I second that. I've never had issues with "fumes" being a problem. Plus, dragging a power cord all over is a joke.

Booger says
Corded electric tools are cheap, relaible, and powerful. Only exception might be electric snow blowers,


Not all of them, depends on the application.

I have both gas and cordless weed wackers. For just grass, the cordless will get by, but if I have to do edging or weeds, it doesn't cut it, and I go to the gas version. Same with my tillers, if it is just a small area for a few plants, I'll use the cordless, but if I really want to get deep, it's gas all the way.

Once again, same with my cordless drills and screw guns.

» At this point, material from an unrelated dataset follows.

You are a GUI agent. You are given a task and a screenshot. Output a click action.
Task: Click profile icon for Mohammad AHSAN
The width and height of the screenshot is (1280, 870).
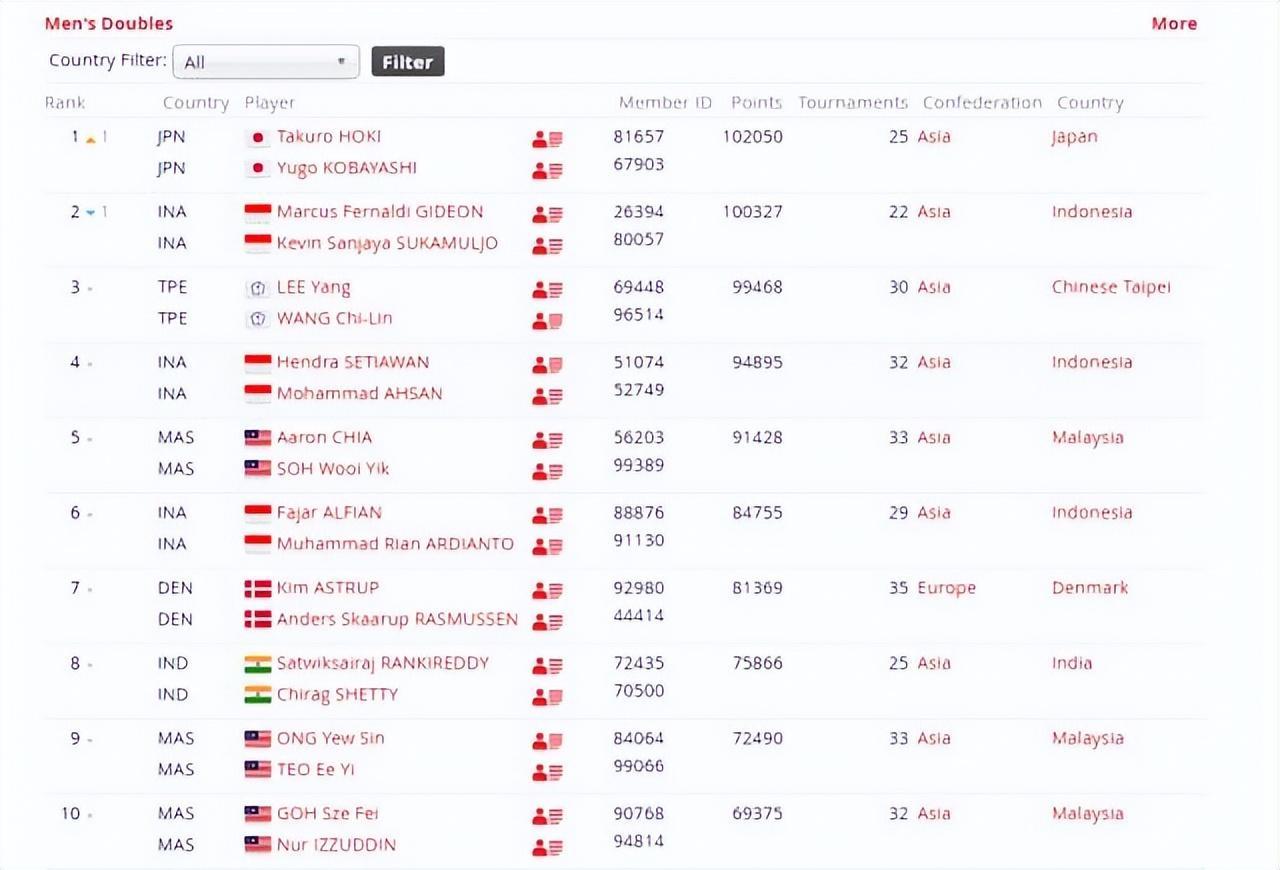[547, 397]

For simple stuff, cordless is great, for major drilling for big holes or speedbores, corded is the way to go.
11   just_passing_through   2019 Mar 10, 7:52pm  

I busted up laughing just seeing the headline!
12   rocketjoe79   2019 Mar 10, 9:55pm  

If this is real, we need to fire all legislators (10-year ban on holding elected office) now and start over.
Your tax dollars at work. Forget money to fix roads, failing bridges, and put up dams to store water. Leaf blowers are far more important.
13   HeadSet   2019 Mar 11, 8:01am  

Gas-powered leaf blowers are a plague on humanity and should be banned everywhere.

+1000

I presume you are referring to those ungodly loud two-stroke devices that can be heard for blocks and pollute like hell with an oily stench.

And while we are at it, lets put mufflers on those Harleys and get rid of the 10,000 dB bathroom hand dryers.
14   Tenpoundbass   2019 Mar 11, 8:52am  

I bought a Ryobi 44volt Cordless Electric Mower. It works way better than I thought it ever would.
The only thing I don't like about it is the self propelled setting. The fastest setting kind of drags you around the yard, if you miss a spot to pull it back. The wheels dig in the dirt and make divots in your yard and you end up not cutting what you were trying to pull back to get. You can throttle it down on turns and what have you, but the speed control is in the middle of the handle. My Toro had an accelerator built into the handle, triggered by how much pressure you were placing on the handlebar. It went as fast as you pushed it, and stopped when you stopped. The new cordless one, you've got to remember to turn the wheel power trigger loose to stop the wheels. Otherwise the wheels keep digging into the dirt.

That all aside, it cuts great and no worrying about the Gasoline in the can if it's bad or empty. And no putting a gas can in our new cars.

I would buy a cordless blower if I felt the need for one which I don't. I think it's stupid, the minute the lawn maintenance guys drive away the debris just goes where it wants to go anyway if the wind is blowing.